Collected data
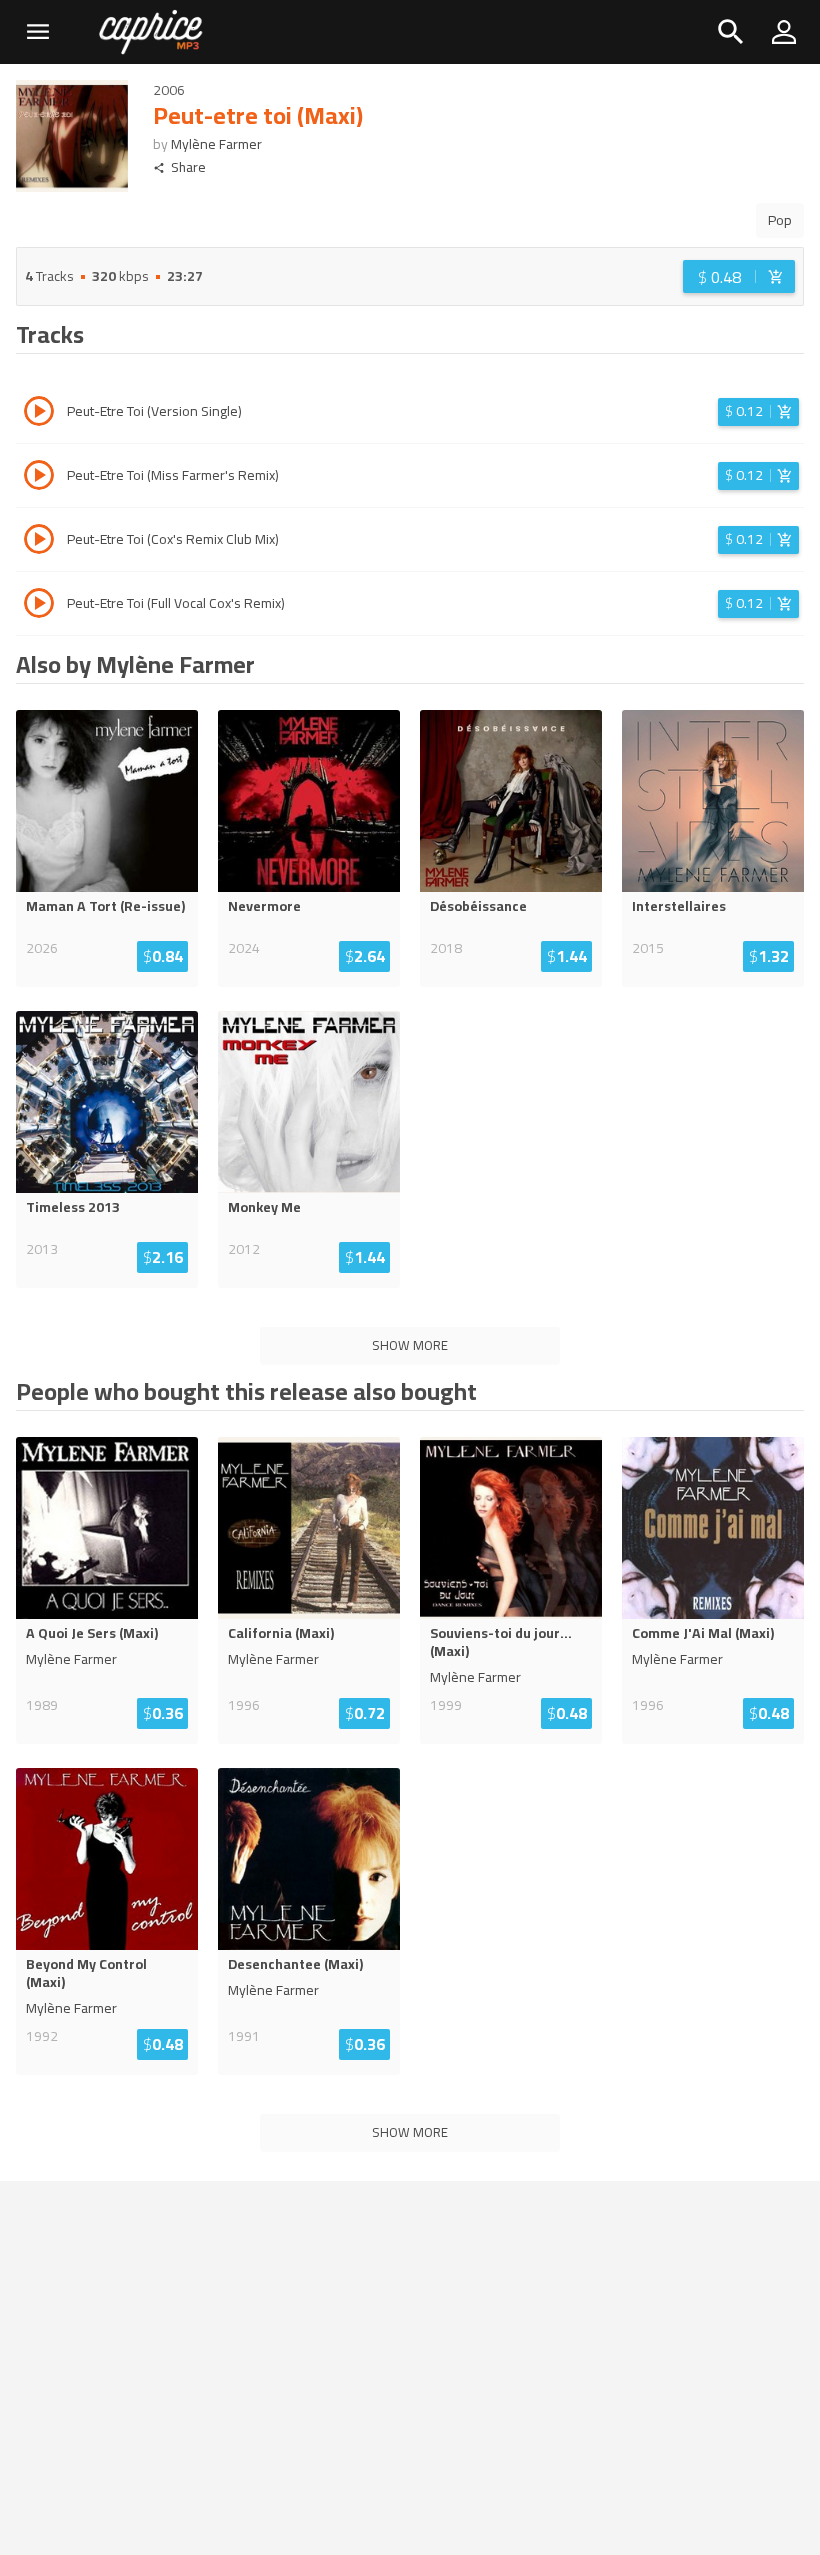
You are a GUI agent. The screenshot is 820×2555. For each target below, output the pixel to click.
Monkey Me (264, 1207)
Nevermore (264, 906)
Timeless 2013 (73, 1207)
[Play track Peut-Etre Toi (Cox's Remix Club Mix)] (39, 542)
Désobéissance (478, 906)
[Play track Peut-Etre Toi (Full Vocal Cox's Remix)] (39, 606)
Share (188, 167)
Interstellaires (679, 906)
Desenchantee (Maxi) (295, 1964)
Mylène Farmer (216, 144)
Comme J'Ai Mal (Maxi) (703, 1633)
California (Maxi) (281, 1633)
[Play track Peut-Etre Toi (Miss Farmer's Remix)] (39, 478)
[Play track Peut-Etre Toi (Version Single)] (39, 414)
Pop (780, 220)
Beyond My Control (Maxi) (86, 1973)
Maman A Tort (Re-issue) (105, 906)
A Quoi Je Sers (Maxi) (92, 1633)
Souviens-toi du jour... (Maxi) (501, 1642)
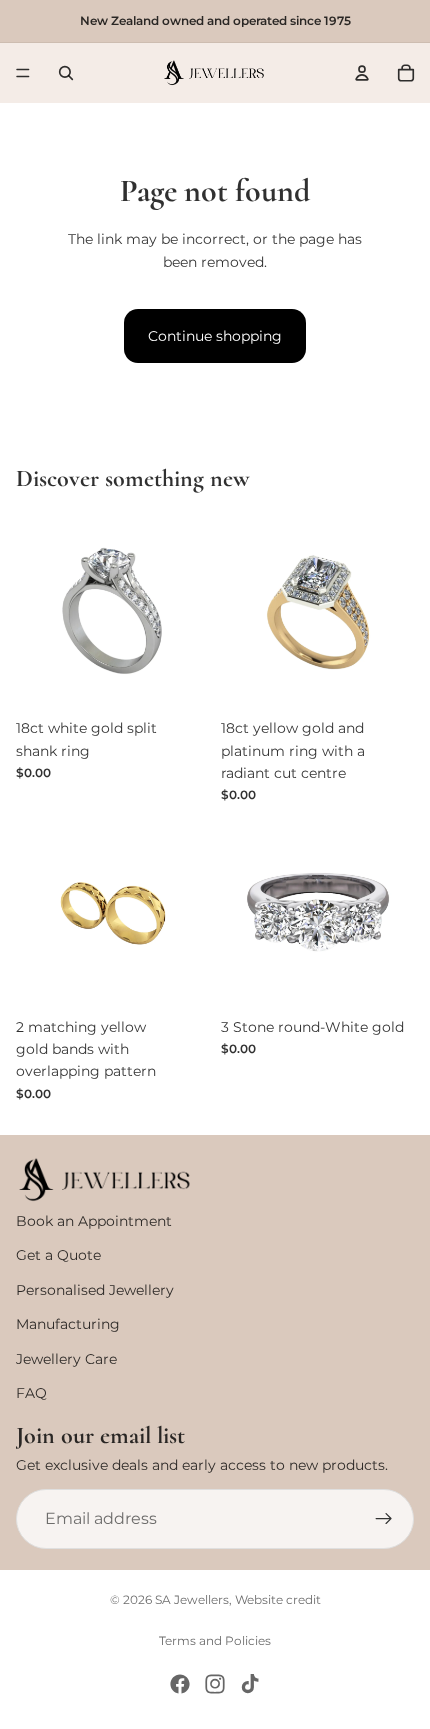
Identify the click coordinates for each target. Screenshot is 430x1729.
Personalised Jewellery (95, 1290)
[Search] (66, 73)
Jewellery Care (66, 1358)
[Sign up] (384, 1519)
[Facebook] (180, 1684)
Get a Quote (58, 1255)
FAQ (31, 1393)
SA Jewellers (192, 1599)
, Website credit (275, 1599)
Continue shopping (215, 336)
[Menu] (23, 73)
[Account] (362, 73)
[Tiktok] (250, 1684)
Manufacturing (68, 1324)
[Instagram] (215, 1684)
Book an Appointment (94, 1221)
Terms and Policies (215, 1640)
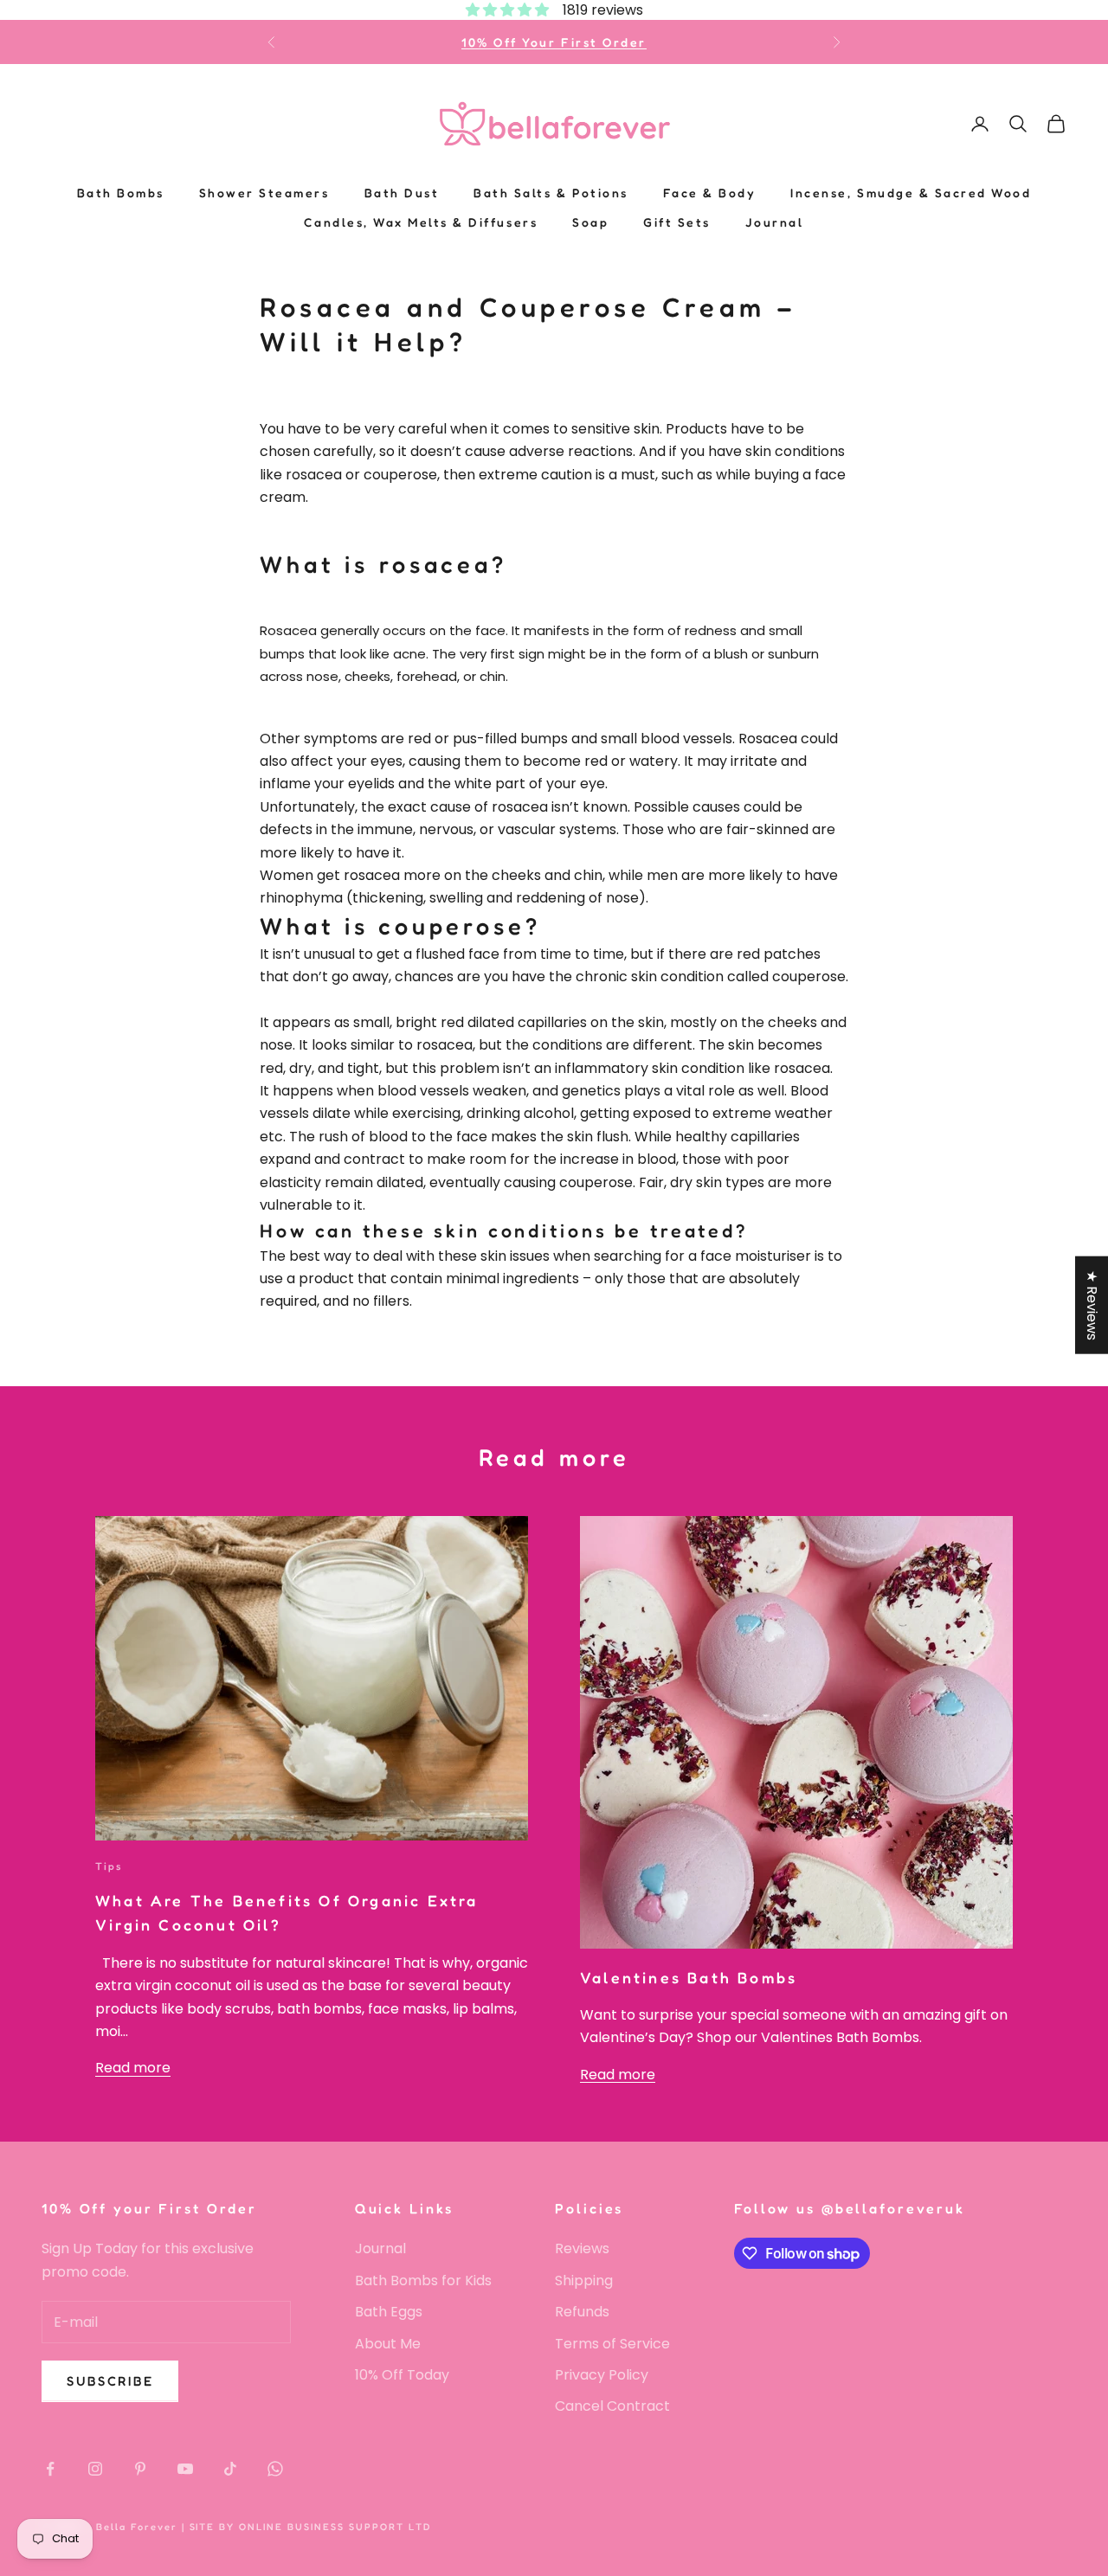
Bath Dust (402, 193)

#### What is required:
Only the lines from the one that contains "Identify the click" to the end of the records, inclusive, are to be quoted exactly, with pictures excluded.

#### Written answer:
Identify the click coordinates for each target. Screenshot is 430x1729.
Personalised Jewellery (95, 1290)
[Search] (66, 73)
Jewellery Care (66, 1358)
[Sign up] (384, 1519)
[Facebook] (180, 1684)
Get a Quote (58, 1255)
FAQ (31, 1393)
SA Jewellers (192, 1599)
, Website credit (275, 1599)
Continue shopping (215, 336)
[Menu] (23, 73)
[Account] (362, 73)
[Tiktok] (250, 1684)
Manufacturing (68, 1324)
[Instagram] (215, 1684)
Book an Appointment (94, 1221)
Terms and Policies (215, 1640)
Bath Dust (402, 193)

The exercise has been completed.